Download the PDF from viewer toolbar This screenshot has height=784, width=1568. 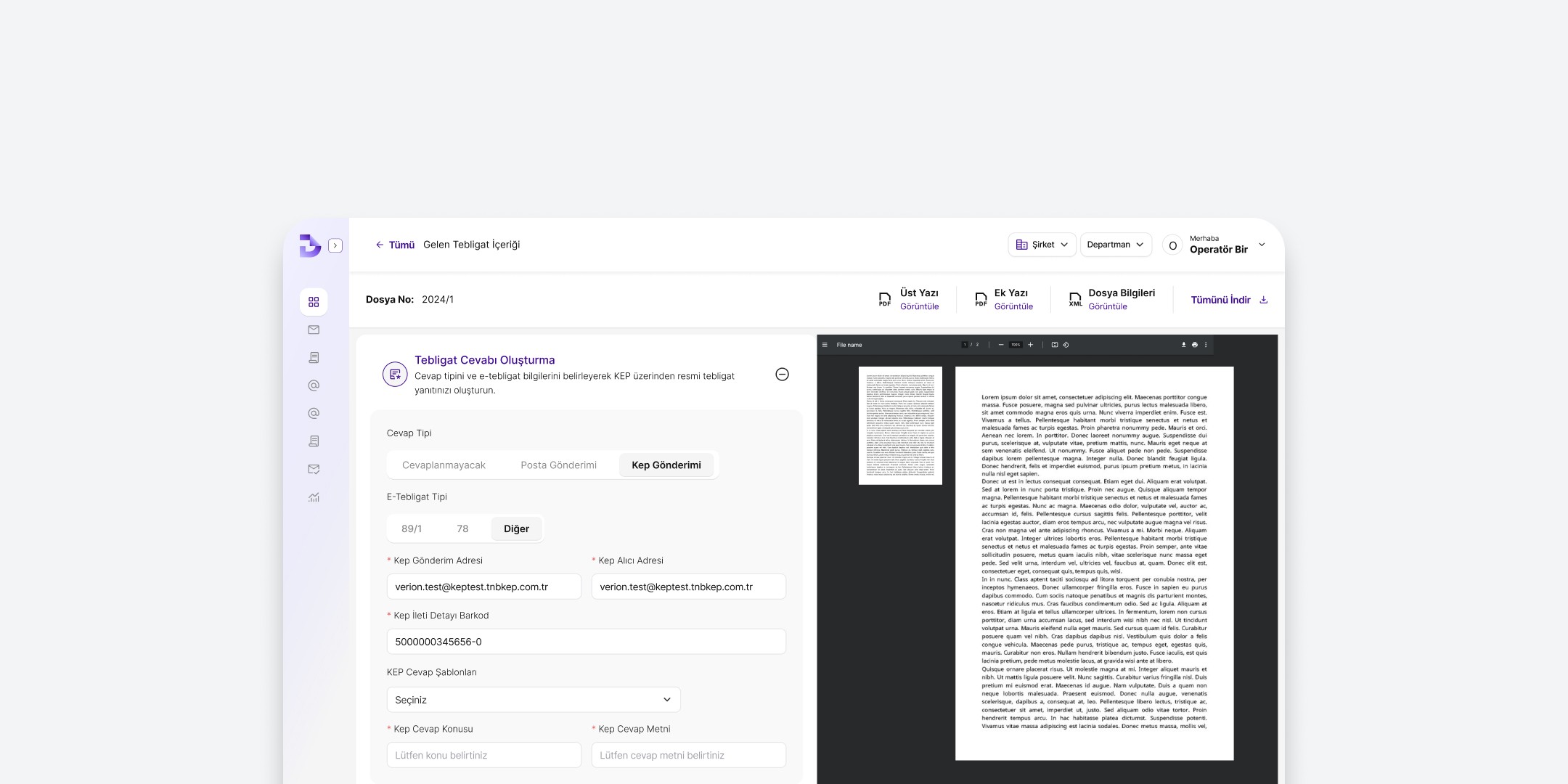[1183, 345]
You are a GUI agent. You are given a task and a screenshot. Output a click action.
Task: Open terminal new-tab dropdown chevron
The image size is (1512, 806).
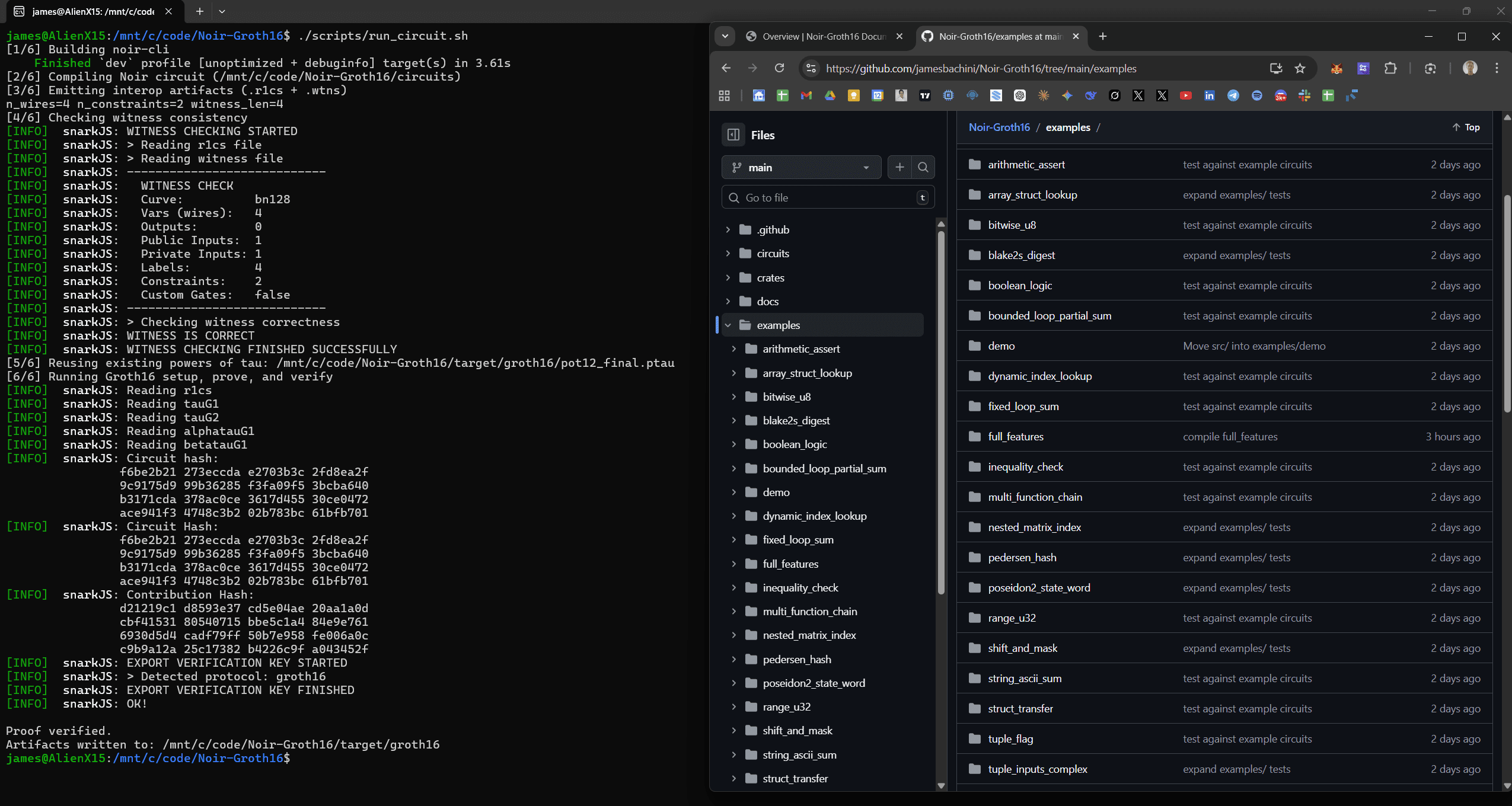tap(222, 11)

GOAL OF THE EXERCISE =>
Everything from the line with "You are a GUI" through the last line of the listing above is to be copied exactly, both ends included, except the pictures.

ANSWER TO THIS TASK =>
You are a GUI agent. You are given a task and a screenshot. Output a click action.
Task: Open terminal new-tab dropdown chevron
The image size is (1512, 806).
tap(222, 11)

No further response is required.